To Secretary Panetta's reminder that an attack would increase support for the Iranian regime both inside Iran and elsewhere in the region, Singh asserts “it is far more likely” that Arabs “would at least privately cheer a successful attack”—ignoring repeated indications that the prevailing Arab view is instead one of concern about what Iran is doing but opposition to anyone starting a war against it. Singh cites a poll to try to support his point, but the latest poll I am aware of—which I discussed here recently—showed that 64 percent of those polled in five Arab countries believe that Iran has a right to its nuclear program and that the international community should not pressure Iran to give it up, let alone go to war over it. As for sentiment inside Iran, Singh says “far from bolstering the regime an attack may undermine it,” ignoring the strong view of Iranian opposition leaders that an armed attack is the worst thing that could happen to their movement and the best thing that could happen to hard-liners in the regime.

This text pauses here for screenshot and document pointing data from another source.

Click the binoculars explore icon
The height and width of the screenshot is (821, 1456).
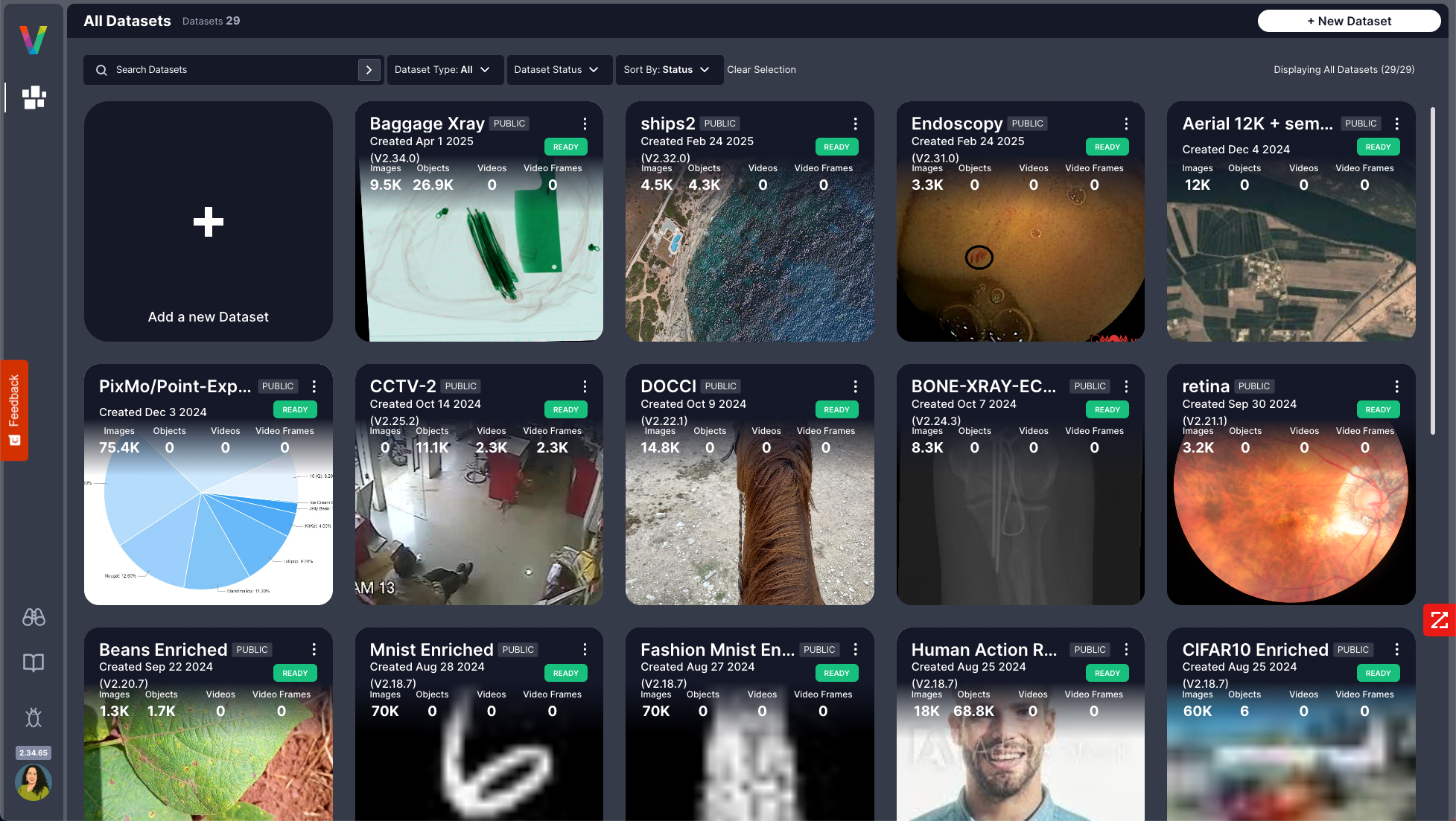coord(34,617)
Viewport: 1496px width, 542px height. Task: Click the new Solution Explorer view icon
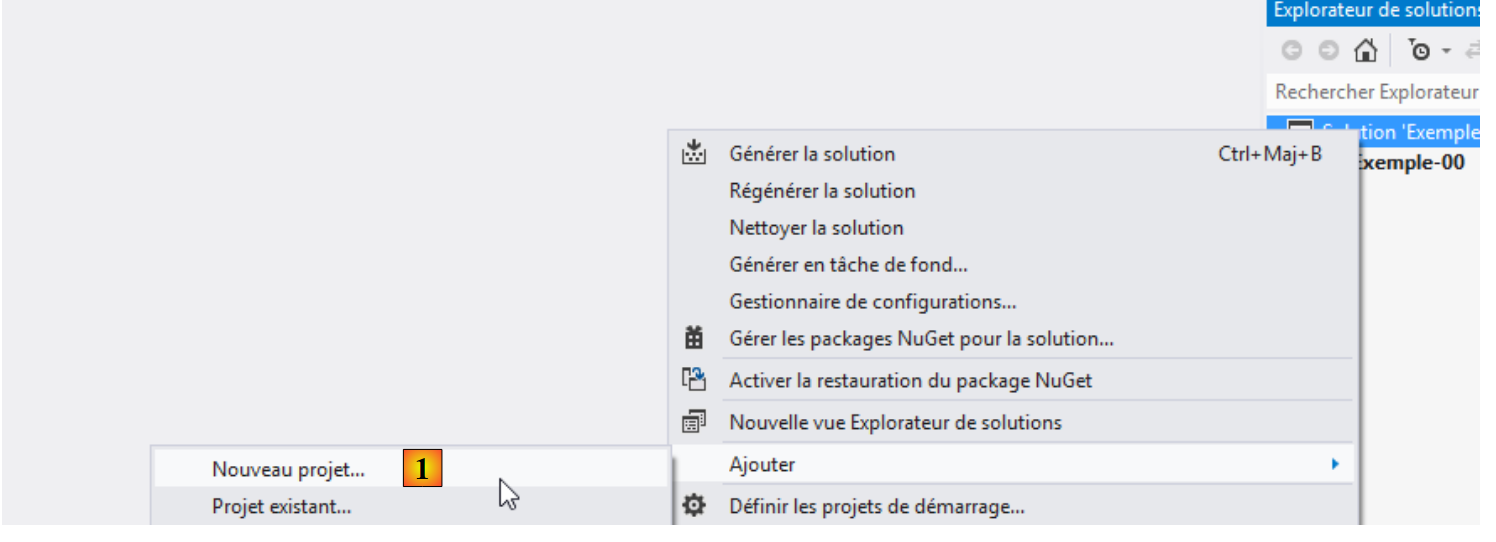694,422
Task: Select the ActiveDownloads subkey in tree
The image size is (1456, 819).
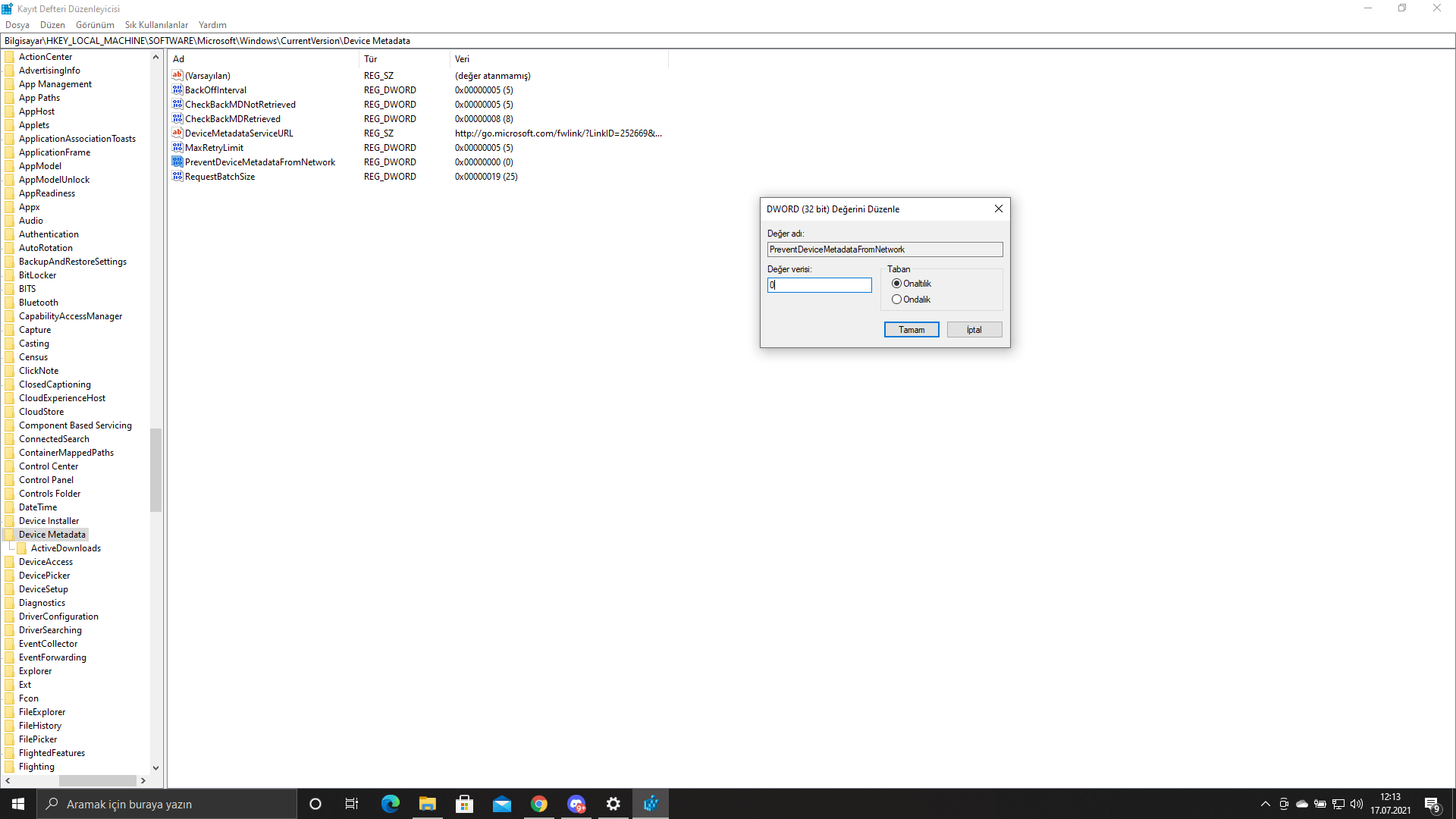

In what is perhaps the biggest stretch in his piece, Singh mentions as supposed support for his view a reference in a speech by Supreme Leader Khamenei to how previous Iranian regimes had shown vulnerability in the face of foreign powers—which sounds much more like an expression of defiance and determination not to make the same mistake.

Then there is all the economic and political damage that, as Secretary Panetta also reminded his audience, would result from the Iranian response to an attack, the subsequent escalation and the resulting larger war. Singh tries to turn tables on the secretary by criticizing him for making it sound like we would not strike back hard to their striking back—as if our tough talk would be enough to diminish the Iranian response to an armed attack on their territory. To have some sense of how little sense this makes, ask yourself if someone else's tough talk would diminish our response to an armed attack on our territory. One might add that it would not be necessary for Secretary Panetta to say any of this if it were not for people like Singh agitating for a disastrous war in the first place.

The end of Singh's piece exhibits another common attribute of the agitation, which is to promote the notion of having to be resigned to the inevitability of a military attack. “The timing may not be up to us,” says Singh. But of course not only the timing, but also whether to launch a war at all, would be very much up to us (or to the Israelis, if they are the ones who start such a war). The idea that “we would have no choice” to launching a war or “there would be no other option” is probably the single most persistent theme in the prowar campaign. The strategy is clear and simple. It really doesn't matter to the prowar crowd how feeble their arguments are (one can easily picture Singh wincing at some of his own) as long as the idea of a war with Iran is kept prominently in play. Keep it in play long enough (maybe until after a new president takes office) while continually repeating the further theme that an Iranian nuclear weapon would be absolutely unacceptable, and eventually there would be a time to declare that we have “no other option” but to launch a crazy war, even when a case had never really been made for one.